Character Consistency

Maintaining consistent character appearance and identity throughout generated videos remains challenging, especially with complex character designs and expressions.

Motion Coherence

Creating smooth, natural motion that follows anime-specific animation principles requires significant training data and specialized approaches.

Hardware Requirements

High-quality anime video generation still requires substantial computational resources, though AniSora aims to make this more accessible.

Ethical Considerations

As with any AI generative technology, AniSora raises important ethical considerations that users and developers should be mindful of.

Training Data Usage

The model is trained on over 10 million high-quality data samples, which may include copyrighted works. Users should be aware of potential legal implications when generating content.

Content Guidelines

Users should adhere to responsible AI principles when generating content, avoiding harmful, misleading, or inappropriate material that could violate community standards.

Creator Attribution

When using AniSora for content creation, proper attribution to the model and acknowledgment of AI-generated content is recommended.

Future Directions and Roadmap

AniSora Todo List

NVIDIA GPU Training

In Progress

Adding support for NVIDIA GPU training for AniSoraV1.0 to increase accessibility.

14B Model Release

Coming Soon

Releasing the 14B version of AniSoraV2.0 before the end of May 2025.

Training Dataset

Planning

Opening applications for access to high-quality training dataset for research purposes.

Benchmark Updates

Ongoing

Updating the benchmark with the latest state-of-the-art models' performance comparisons.

The AniSora Vision

The AniSora project represents just the beginning of what's possible in anime video generation.
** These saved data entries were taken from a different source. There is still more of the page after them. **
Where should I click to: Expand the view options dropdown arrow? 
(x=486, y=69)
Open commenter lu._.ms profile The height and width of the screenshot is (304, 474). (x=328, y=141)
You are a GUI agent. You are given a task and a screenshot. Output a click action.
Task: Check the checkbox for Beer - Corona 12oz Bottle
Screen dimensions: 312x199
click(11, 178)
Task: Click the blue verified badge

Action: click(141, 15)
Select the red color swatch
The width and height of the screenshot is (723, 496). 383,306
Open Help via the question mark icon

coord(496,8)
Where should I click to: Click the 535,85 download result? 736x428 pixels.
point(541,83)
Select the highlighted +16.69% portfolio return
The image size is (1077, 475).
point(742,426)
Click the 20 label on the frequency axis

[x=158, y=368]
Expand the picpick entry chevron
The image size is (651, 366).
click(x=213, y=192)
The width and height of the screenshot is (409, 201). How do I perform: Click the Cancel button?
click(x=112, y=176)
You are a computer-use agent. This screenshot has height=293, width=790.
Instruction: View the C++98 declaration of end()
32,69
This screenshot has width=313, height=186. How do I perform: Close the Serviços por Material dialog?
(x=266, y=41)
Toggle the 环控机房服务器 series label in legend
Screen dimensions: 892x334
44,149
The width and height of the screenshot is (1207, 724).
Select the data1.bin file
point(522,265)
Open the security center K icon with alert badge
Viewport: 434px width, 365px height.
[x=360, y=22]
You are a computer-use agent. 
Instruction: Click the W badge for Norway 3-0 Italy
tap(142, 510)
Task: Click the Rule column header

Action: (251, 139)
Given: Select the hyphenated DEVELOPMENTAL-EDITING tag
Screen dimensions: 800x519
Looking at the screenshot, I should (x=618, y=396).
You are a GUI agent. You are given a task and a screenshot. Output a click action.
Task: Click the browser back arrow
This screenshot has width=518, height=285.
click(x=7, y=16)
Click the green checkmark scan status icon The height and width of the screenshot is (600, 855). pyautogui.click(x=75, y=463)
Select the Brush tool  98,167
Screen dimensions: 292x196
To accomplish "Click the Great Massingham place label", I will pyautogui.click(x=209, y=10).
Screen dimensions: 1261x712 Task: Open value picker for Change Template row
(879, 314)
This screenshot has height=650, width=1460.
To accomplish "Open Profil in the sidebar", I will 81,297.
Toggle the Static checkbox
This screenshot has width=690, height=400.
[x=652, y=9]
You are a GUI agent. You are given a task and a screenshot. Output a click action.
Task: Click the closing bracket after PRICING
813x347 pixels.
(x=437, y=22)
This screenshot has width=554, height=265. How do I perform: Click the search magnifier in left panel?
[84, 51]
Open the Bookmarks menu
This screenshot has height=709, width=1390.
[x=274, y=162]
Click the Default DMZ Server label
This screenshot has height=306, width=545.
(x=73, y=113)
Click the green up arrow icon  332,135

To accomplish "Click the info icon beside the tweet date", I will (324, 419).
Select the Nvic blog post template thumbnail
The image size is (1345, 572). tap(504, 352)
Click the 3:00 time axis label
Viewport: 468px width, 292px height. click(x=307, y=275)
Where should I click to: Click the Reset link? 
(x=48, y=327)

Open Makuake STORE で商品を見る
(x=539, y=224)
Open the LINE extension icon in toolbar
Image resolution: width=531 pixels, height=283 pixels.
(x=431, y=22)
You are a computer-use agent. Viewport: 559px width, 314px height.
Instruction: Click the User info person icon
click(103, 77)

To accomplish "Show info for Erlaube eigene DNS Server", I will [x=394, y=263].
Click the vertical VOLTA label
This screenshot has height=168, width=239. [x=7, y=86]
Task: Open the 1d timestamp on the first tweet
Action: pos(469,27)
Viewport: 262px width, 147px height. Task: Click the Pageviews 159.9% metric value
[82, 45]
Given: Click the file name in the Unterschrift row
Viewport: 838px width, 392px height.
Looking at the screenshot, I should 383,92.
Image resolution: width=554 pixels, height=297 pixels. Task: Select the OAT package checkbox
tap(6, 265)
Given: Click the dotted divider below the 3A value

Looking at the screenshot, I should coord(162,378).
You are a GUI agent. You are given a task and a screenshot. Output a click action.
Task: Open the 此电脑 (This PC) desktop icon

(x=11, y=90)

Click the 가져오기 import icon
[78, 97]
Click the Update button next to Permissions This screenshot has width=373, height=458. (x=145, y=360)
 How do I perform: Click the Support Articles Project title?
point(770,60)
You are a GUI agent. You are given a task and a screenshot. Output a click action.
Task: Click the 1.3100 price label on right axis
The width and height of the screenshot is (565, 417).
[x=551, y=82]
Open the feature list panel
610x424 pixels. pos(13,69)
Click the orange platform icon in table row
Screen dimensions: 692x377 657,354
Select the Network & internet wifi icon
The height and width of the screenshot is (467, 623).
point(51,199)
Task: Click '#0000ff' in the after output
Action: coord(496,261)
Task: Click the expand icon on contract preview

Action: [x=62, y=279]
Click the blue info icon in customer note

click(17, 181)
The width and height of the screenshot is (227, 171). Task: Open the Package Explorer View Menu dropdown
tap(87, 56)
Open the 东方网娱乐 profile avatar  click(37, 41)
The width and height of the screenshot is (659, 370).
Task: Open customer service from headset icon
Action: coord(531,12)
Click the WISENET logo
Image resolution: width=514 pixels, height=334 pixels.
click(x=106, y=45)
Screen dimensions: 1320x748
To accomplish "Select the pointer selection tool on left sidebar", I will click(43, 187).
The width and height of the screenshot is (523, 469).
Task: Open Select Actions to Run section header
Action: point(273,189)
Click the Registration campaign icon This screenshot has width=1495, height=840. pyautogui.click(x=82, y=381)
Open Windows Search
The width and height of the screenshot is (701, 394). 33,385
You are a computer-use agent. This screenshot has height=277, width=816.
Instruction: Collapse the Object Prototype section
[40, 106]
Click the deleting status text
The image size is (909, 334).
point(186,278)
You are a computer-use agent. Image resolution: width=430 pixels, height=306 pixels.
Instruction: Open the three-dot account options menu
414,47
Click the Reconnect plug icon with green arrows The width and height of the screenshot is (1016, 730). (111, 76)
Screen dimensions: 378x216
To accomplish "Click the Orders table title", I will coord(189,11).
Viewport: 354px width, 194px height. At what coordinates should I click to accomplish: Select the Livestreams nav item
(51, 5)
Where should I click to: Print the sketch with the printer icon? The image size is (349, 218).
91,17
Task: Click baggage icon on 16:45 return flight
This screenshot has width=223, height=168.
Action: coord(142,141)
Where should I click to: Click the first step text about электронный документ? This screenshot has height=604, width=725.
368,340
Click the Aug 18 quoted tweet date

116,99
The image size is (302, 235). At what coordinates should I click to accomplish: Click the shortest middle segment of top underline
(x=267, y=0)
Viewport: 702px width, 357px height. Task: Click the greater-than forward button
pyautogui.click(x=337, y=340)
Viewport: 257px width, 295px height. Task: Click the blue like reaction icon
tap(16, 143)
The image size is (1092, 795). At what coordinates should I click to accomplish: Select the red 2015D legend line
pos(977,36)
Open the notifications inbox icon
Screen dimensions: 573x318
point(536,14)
The team at Bilibili is committed to advancing this technology further, with ambitious goals for future development.

By continuing to refine the models, expanding dataset quality, and integrating cutting-edge AI research, AniSora aims to revolutionize content creation in the anime industry, empowering creators worldwide.

2025 Current Release
2026+ Future Vision

Future Research Directions

Enhanced Character Control

Developing more precise controls for character expressions, movements, and interactions in generated videos.

Lower Resource Requirements

Working towards more efficient models that can run on consumer-grade hardware without compromising quality.

Longer Video Generation

Extending capabilities to create longer, narrative-driven anime sequences with consistent style and characters.

Community-Driven Development

Expanding open-source collaboration to leverage the collective expertise of anime creators and AI researchers worldwide.